一般のガソリンスタンドでタクシーを見かけることはほとんどないでしょう。タクシーはスタンドで給油する必要がないのでしょうか。
ハイブリッドタイプや電気自動車も普及してきましたが、一般の車はガソリンを燃料とする場合が多いです。
また、車両によっては別の燃料を使っている場合もあります。
タクシードライバーになろうと考えている人はタクシーの燃料についても基本的なことを理解しておく必要があるでしょう。
そこでタクシーの燃料についてお伝えします。
自動車の燃料はガソリンだけではない
ガソリンスタンドに行くとさまざまな燃料が揃っています。
自動車の燃料としては主にガソリンや軽油、LPガスなどがあげられます。
電気自動車以外の自家用車に乗っている人は、レギュラーやハイオクのガソリンを入れている人が多いでしょう。
ディーゼル車の場合は軽油を入れることになります。
自家用車にもディーゼル車はありますが、トラックなどは軽油を燃料とするタイプの車両が多いです。
車両に合った燃料を入れないとトラブルになる可能性がありますので、ドライバーは意識しているはずです。
しかし、タクシーの燃料としては主にLPガスが使われています。
LPガスとは液化石油ガスのことで、日本のタクシーの9割以上はLPガスを燃料にしているといわれています。
タクシーがLPガスを使う理由
タクシーが燃料としてLPガスを使用する主な理由は4つあげられます。
1つ目は価格が安いことです。ガソリンには特別な税金がかかりますがLPガスにはかかりません。そのため安いコストで燃料が手に入るというメリットがあります。
2つ目は排気ガスがクリーンだということです。排気ガスは空気を汚しマフラーを黒くするというイメージを持っている人も多いでしょう。
LPガスは黒い排気ガスを出しませんので環境にやさしいといえます。
3つ目はエンジンオイルが汚れにくく長持ちすることです。
4つ目は燃料の盗難防止に役立つことです。盗んでも一般の車に給油して燃料として利用することができませんので盗まれるリスクを軽減できるメリットがあります。
タクシー以外がLPガスを使わない理由
LPガスには他の燃料にはないメリットがありますが、なぜタクシー以外の車両の燃料として普及していないのかについては理由があります。
LPガスのデメリットがその理由です。
主に4つの理由があげられます。
1つ目は軽自動車やハイブリッド車と比較すると燃費が悪くなることです。リッター10キロ程度の燃費ですので軽自動車などには負けています。そのため一般には普及していないと考えられます。

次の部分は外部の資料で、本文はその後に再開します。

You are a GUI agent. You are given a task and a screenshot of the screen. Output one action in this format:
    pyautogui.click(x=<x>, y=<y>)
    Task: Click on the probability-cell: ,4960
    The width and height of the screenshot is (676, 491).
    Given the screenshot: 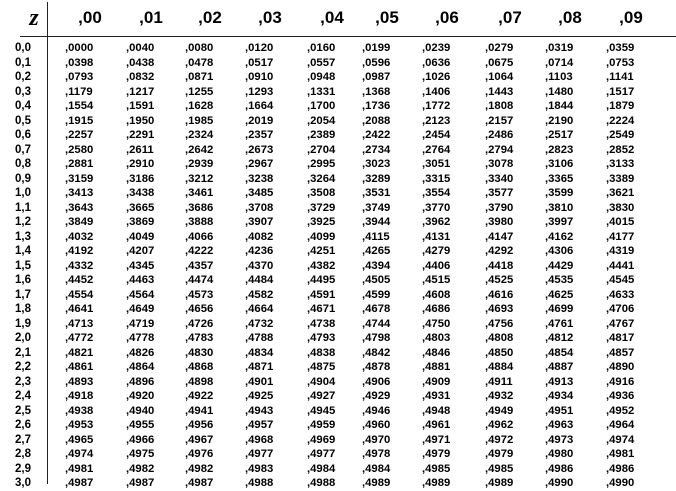 What is the action you would take?
    pyautogui.click(x=376, y=425)
    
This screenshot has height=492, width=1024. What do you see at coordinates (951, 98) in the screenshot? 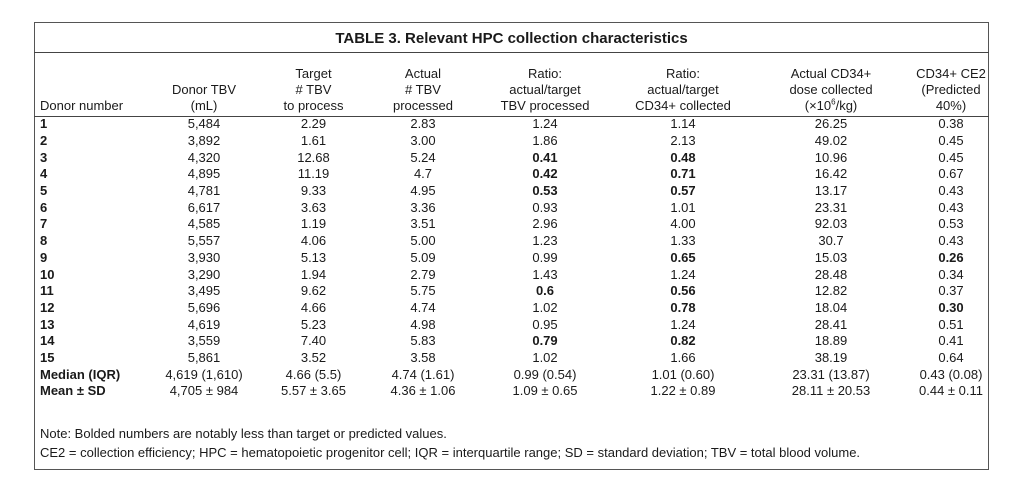
I see `header-line: (Predicted 40%)` at bounding box center [951, 98].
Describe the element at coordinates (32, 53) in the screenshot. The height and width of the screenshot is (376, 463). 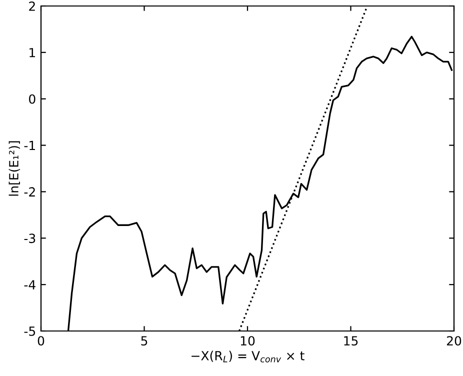
I see `y-tick-label: 1` at that location.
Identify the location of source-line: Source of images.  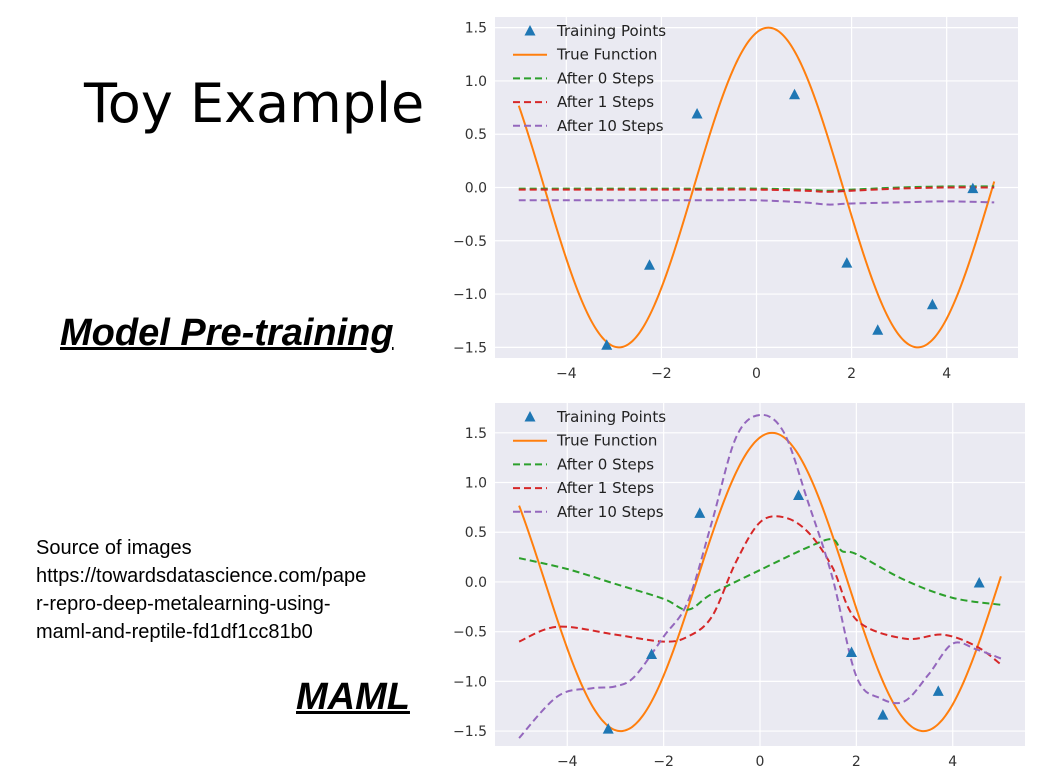
(114, 548).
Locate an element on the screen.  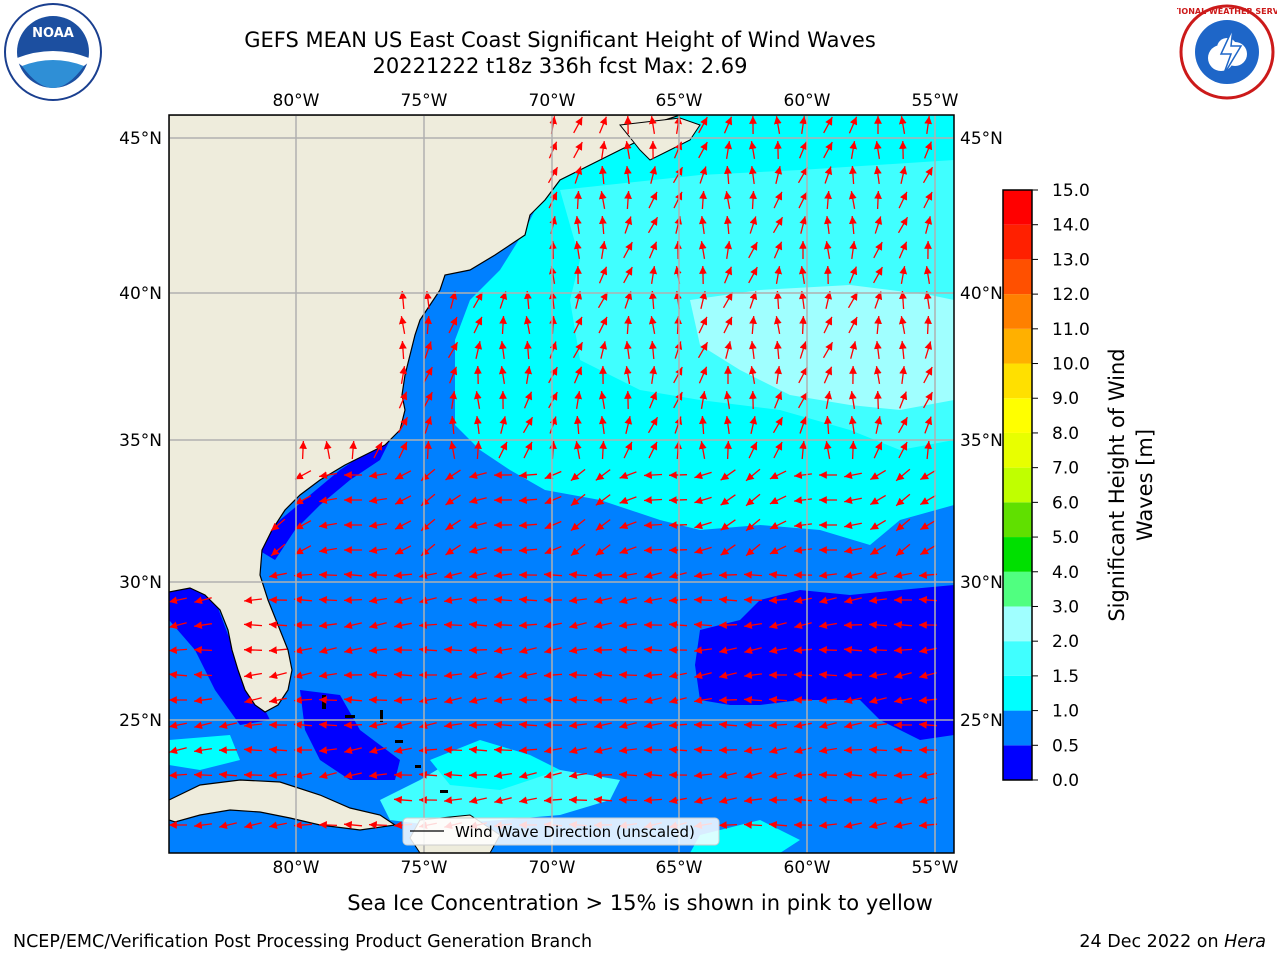
colorbar-tick-label: 12.0 is located at coordinates (1071, 295).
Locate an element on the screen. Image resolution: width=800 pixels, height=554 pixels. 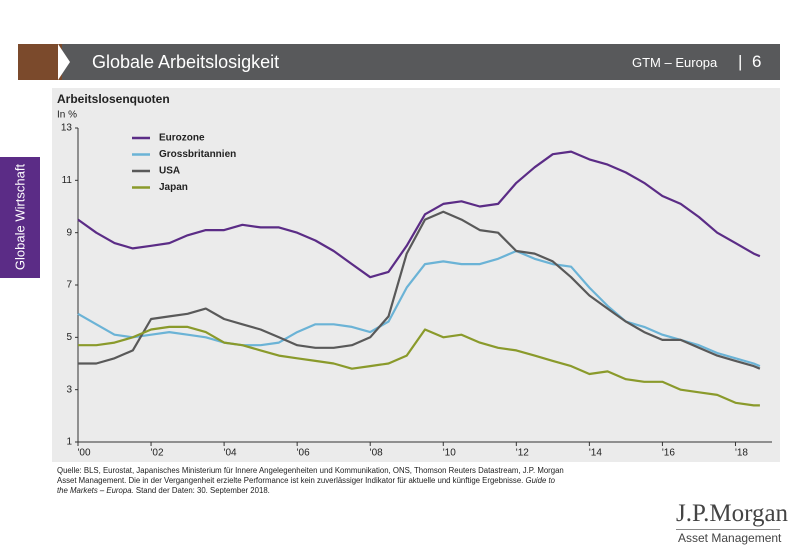
x-tick-label: '16 is located at coordinates (668, 454).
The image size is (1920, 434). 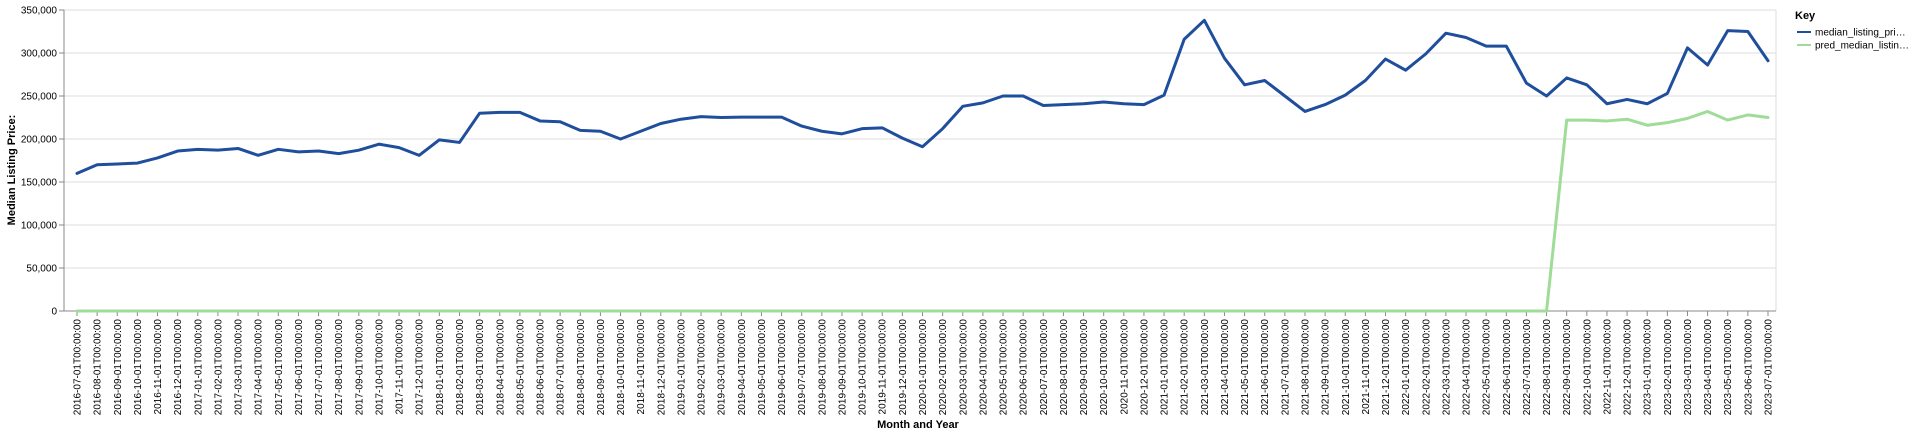 What do you see at coordinates (78, 368) in the screenshot?
I see `x-tick-label: 2016-07-01T00:00:00` at bounding box center [78, 368].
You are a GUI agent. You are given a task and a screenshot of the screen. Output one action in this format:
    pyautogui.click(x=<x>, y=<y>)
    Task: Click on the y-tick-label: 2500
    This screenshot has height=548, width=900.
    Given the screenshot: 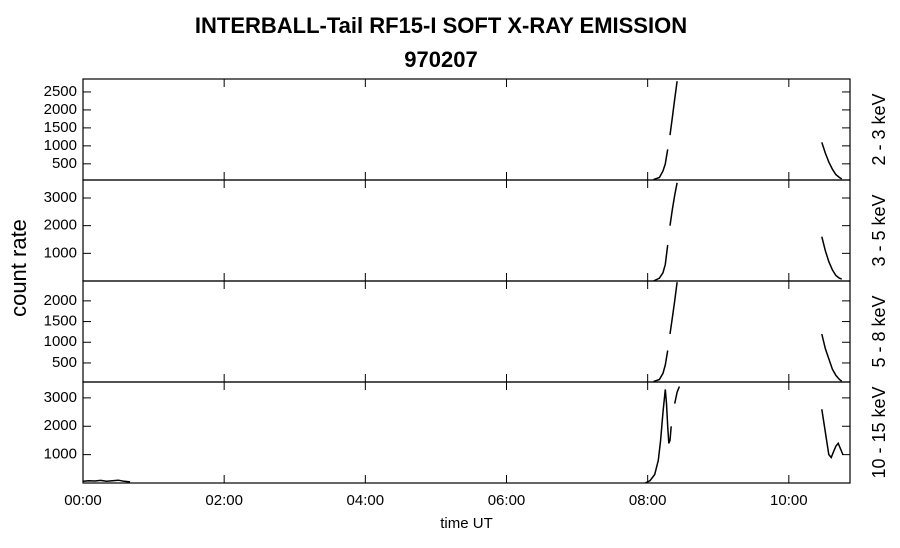 What is the action you would take?
    pyautogui.click(x=60, y=92)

2つ目はパワー不足という点です。ただし普通に走行する分にはLPガスでも問題ないでしょう。
3つ目はLPガスのスタンドが少ないことです。LPガスを扱っているスタンドが限られることは一般に普及する大きなネックといえます。
4つ目はボンベの定期メンテナンスコストが高いことです。
コストとともに環境も考える必要がある
タクシーがLPガスを使うのはLPガスのメリットがデメリットを大きく上回っているからでしょう。
燃費については軽自動車やハイブリッド車などよりも劣りますがタクシー事業としての採算が合うため使っていると考えられます。
またパワー不足もタクシーとして営業する妨げにはならないということでしょう。
ボンベの定期メンテナンスコストはたくさん走れば元がとれます。
そうなるとガソリンよりも約4割も安いといわれる低価格や盗難のおそれがないこと、排気ガスが空気を汚さず環境にやさしいということはタクシー事業者にとって大きな魅力となるはずです。
ただし、ハイブリッド車のタクシーも増加してきています。
タクシーの燃料としてはまだまだLPガスの優位性があると考えられますが、将来的にコストだけでなく環境の両面を重視してLPガス以外の燃料が主流となる可能性は否定できません。
タクシードライバーになろうと考えている人は、燃料についても詳しく理解しておくことをおすすめします。